The New York Stock Exchange ended the week with new records after Fed Chairman Jerome Powell pointed out that the central bank could slow its stimulus later this year but is in no rush to raise interest rates.
Wall Street is back in record highs this week amid optimism about the final approval of the Pfizer vaccine against covid 19 and a message of reassurance from the Federal Reserve (Fed) president this Friday., Jerome Powel, who has announced the beginning of the withdrawal of stimuli.
The trading floor suffered its worst five-day run since June last week due to fears of a sudden return to the Fed stimulus and repeated concerns about the Delta variety of coronavirus, Powell's speech this Friday. Has satisfied the markets.
The Dow Jones Industrial Average has gained 0.95% in the last five sessions. Selective S&P 500 1.5 ٪ and Nasdaq Composite Index 2.8.
European stocks close higher
European stocks rose on Friday after the chairman of the Federal Reserve showed no signs that the entity is going to reduce its massive stimulus program. At the same time, the Norwegian Entra boosted the real estate sector after a significant firm entered his property.
The pan-European STOXX 600 index advanced 0.4%, with mining firms gaining 1.9% and real estate firms adding 1.5%.
The day's gains helped the STOXX 600 accumulate a 0.8% weekly gain after trading stable for several days. Commodity papers had the best weekly performance after rebounding from a strong sell-off.
Entra topped the STOXX 600, climbing 4.6% after its peer. Castellum bought 11.8% of its stake from the Norwegian government pension fund.
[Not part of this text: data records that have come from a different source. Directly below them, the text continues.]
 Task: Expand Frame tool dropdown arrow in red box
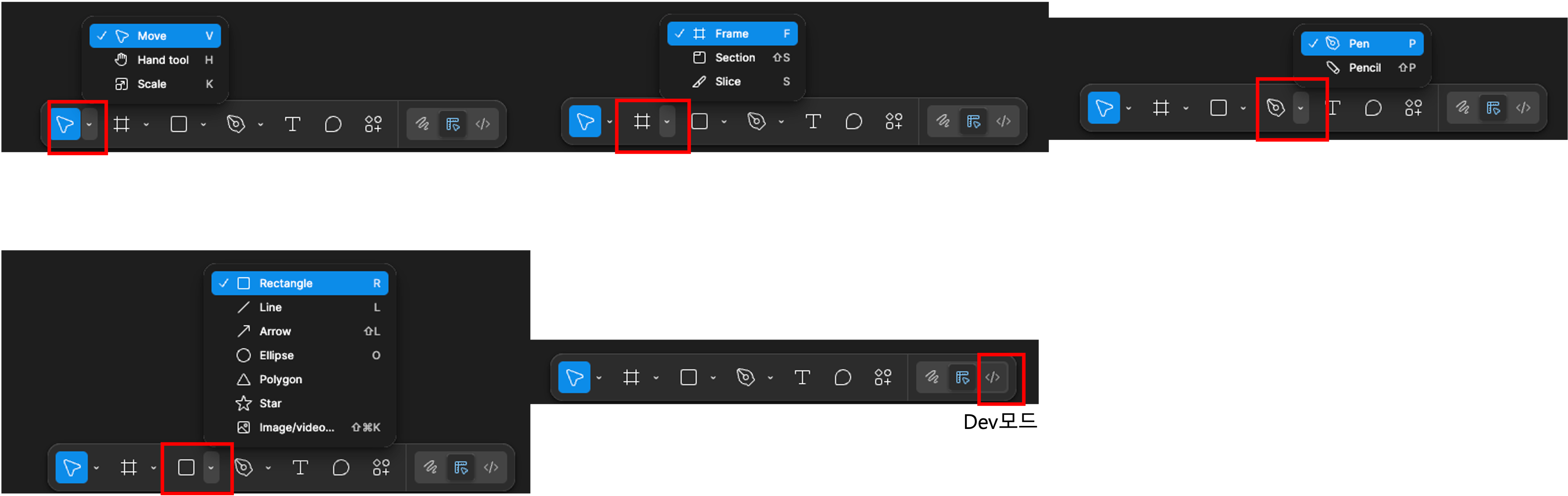(x=667, y=121)
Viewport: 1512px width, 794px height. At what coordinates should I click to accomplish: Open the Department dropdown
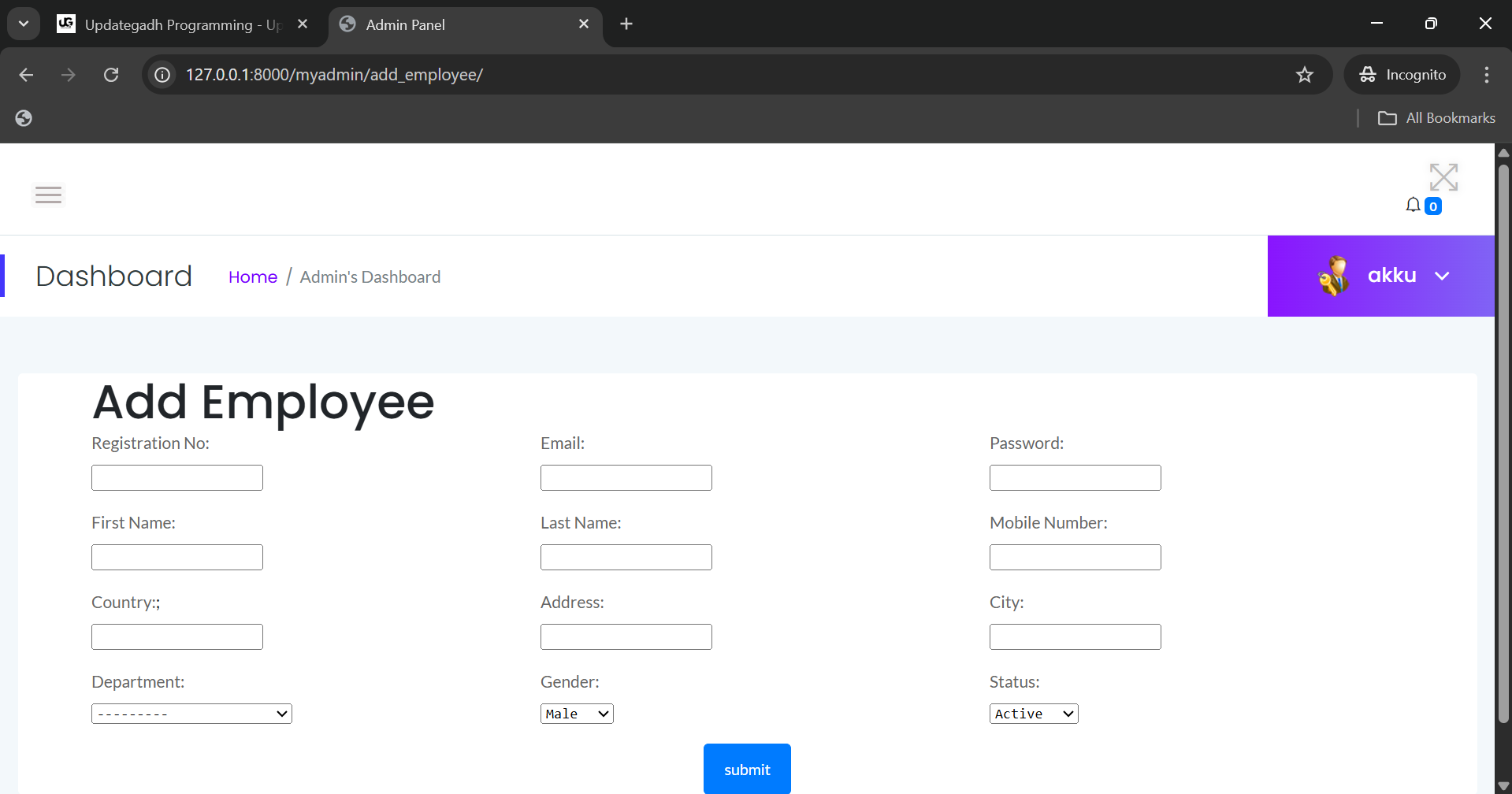click(191, 713)
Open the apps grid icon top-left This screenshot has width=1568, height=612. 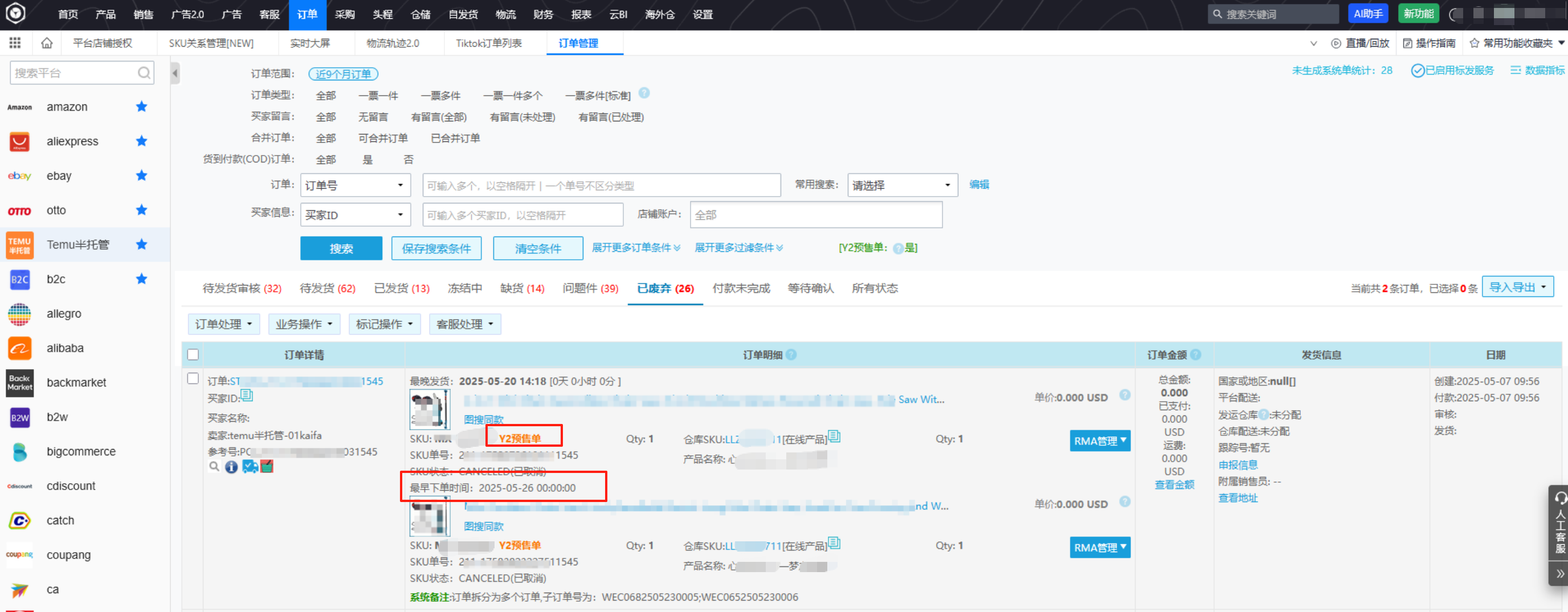pyautogui.click(x=15, y=43)
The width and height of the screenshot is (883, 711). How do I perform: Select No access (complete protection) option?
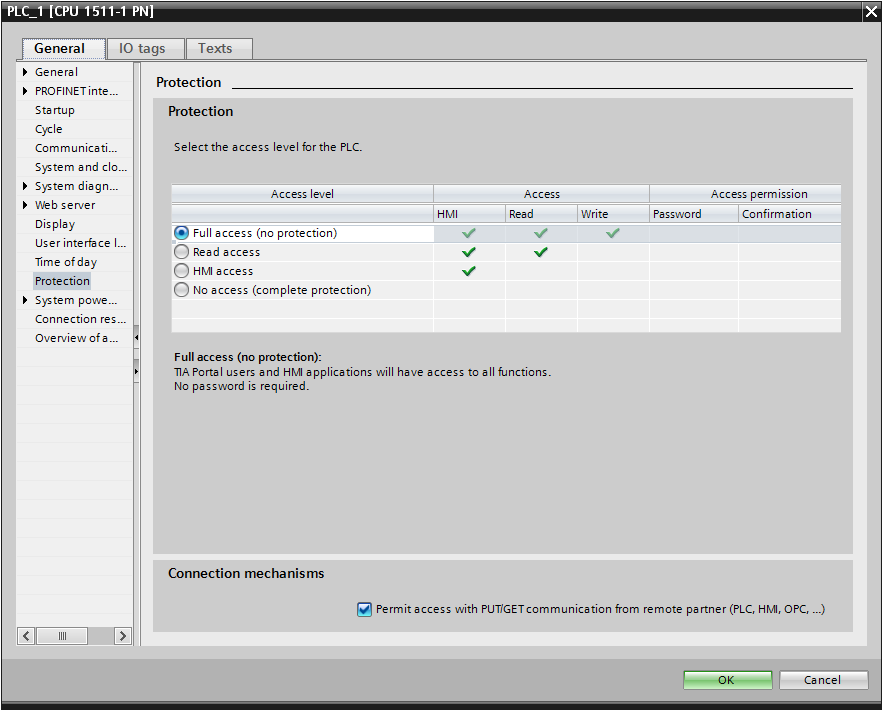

The STOXX 600 extended its gains following Powell's comments. However, just Eat Takeaway.com, owner of GrubHub, lost 7.5% after New York City Council passed legislation to license food delivery apps and permanently limit the commissions they can charge restaurants. Just Eat was the most significant percentage decline for the STOXX 600 on Friday.
The Fed could reduce economic stimulus this year.
The economy and the labor market in the United States have recovered to the point that the Federal Reserve could begin to reduce its stimulus measures by the end of the year, estimated this Friday, the president of the institution, Jerome Powell.
The Fed could reduce its bond purchases. But the Fed chief did not come up with a precise timetable. Instead, he emphasized that there is no rush to raise the benchmark interest rate from its current levels of 0-0.25%. He argued that the agency would not react to inflationary pressures that it considers temporary.
In his highly anticipated speech at the annual central banker's symposium in Jackson Hole, Wyoming, Powell said that despite the impact of the delta variant of the coronavirus, the US economy has continued to recover and show strong job growth.
With the vaccination campaign, many businesses managed to reopen. The unemployment rate dropped to 5.4% last month, closer to its level of 3.5% before the pandemic.
For Powell, the economy still has a way to go in this section, and the delta variant of the coronavirus adds uncertainty. However, he explained that reducing bond purchases would still maintain a great deal of stimulus to the economy.
According to Powell, " although the delta variant represents short-term risks, the outlook is for continued progress towards maximum employment, " one of the Fed's objectives, as well as inflation around 2% for a prolonged period.
The recession due to the pandemic was "the shortest" and perhaps "the deepest on record," he remarked. But with millions of jobs recovered, the Fed could reduce its asset purchases from its current level of $ 120 billion a month.
When the pandemic hit the world's largest economy squarely, the Fed cut its benchmark rates to a minimum to promote credit and consumption. In addition, it began mass buying up Treasuries and federally-backed mortgage securities to inject liquidity into the financial system.
Reduced inflation fears
Powell again downplayed fears of rising inflation, noting that bottlenecks that appear in supply chains and put pressure on the index should be resolved and that wage increases do not appear to be transferred to prices.
Although high, inflation, which was 4.2% a year in July, is likely to decline as temporary pressures, such as high used car prices, ease, he said.
Powell warned that acting to respond to temporary inflationary pressures "may do more harm than good."
"An inopportune policy unnecessarily slows down hiring and other economic activities and pushes inflation below what is desired," he explained while warning that, given the need for more advances in employment, "this mistake could be particularly harmful.".